BarCap’s chief UK economist Simon Hayes, in an article for The Times, said the reality is that – despite the rhetoric and protests – only 20,000 public sector jobs are being cut over the coming year with the worst yet to come.
This year’s job cuts will be just 5 per cent of the planned 400,000 losses with 10 times as many jobs expected to be cut in 2014-2015 alone.
Tax increases are in place but actual spending cuts have really yet to be felt, he said.
“The hope is that by 2014-2015 the private sector will be growing strongly enough to absorb these workers, although on current trends this seems doubtful”, wrote Mr Hayes.
At the same time, HMRC is casting its net further overseas in an attempt to target Swiss bank accounts.

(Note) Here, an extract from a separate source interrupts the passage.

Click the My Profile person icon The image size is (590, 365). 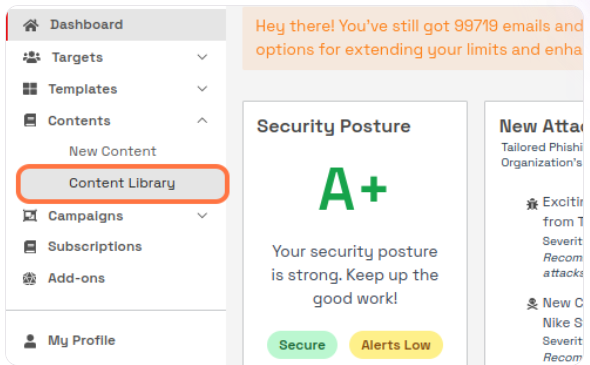pyautogui.click(x=30, y=341)
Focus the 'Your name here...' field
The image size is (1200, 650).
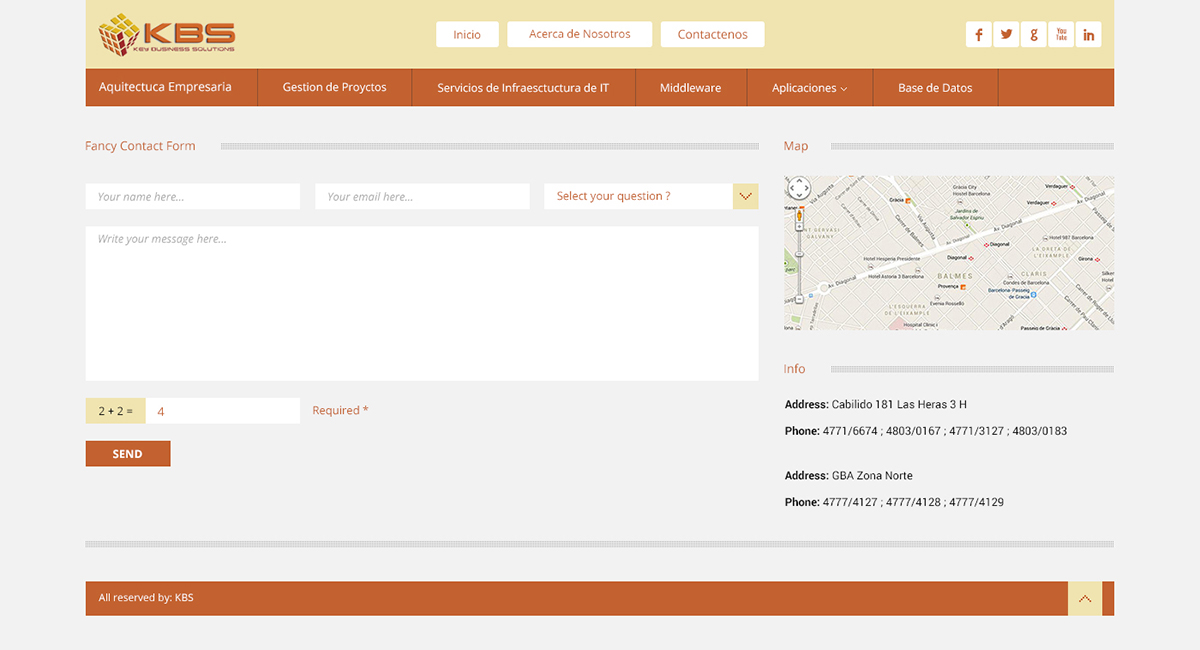point(193,197)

A “legitimise and forgive” deal aimed at Britons with hidden wealth in Swiss bank accounts hopes to raise at least £3 billion for the Treasury over the next three to four years, according to reports.
If successful, HMRC will make British citizens with hidden Swiss assets pay tax at 50 per cent although they will reportedly avoid any liability on past unpaid tax by payment of a one-off, “no names, no pack drill” levy.
It is expected to draw criticism for being overly lenient to wealthy tax dodgers and evaders while ordinary people face stiffer penalties for lesser amounts.
HMRC argues it will bring in much-needed additional tax revenue and further close loopholes.
Meanwhile, tax experts asked by the House of Commons Treasury committee to examine Chancellor George Osborne’s March Budget for “fairness, support for growth, certainty, simplicity, stability, practicality and coherence”, singled out a small but influential and vocal group increasingly identified and targeted by Labour leader Ed Miliband and his strategists as the “squeezed middle”.
They said: “There is clearly a significant fairness issue over the increased tax burdens imposed – whether they are being borne fairly. We do have to note a considerable increase in the effective tax burden of those on incomes in the £40-50,000 bracket when tax credit and child benefit are taken into account. A considerable number of single-earner households where the earner is a higher-rate taxpayer, are in the fourth income decile – in the lower half of the income distribution.”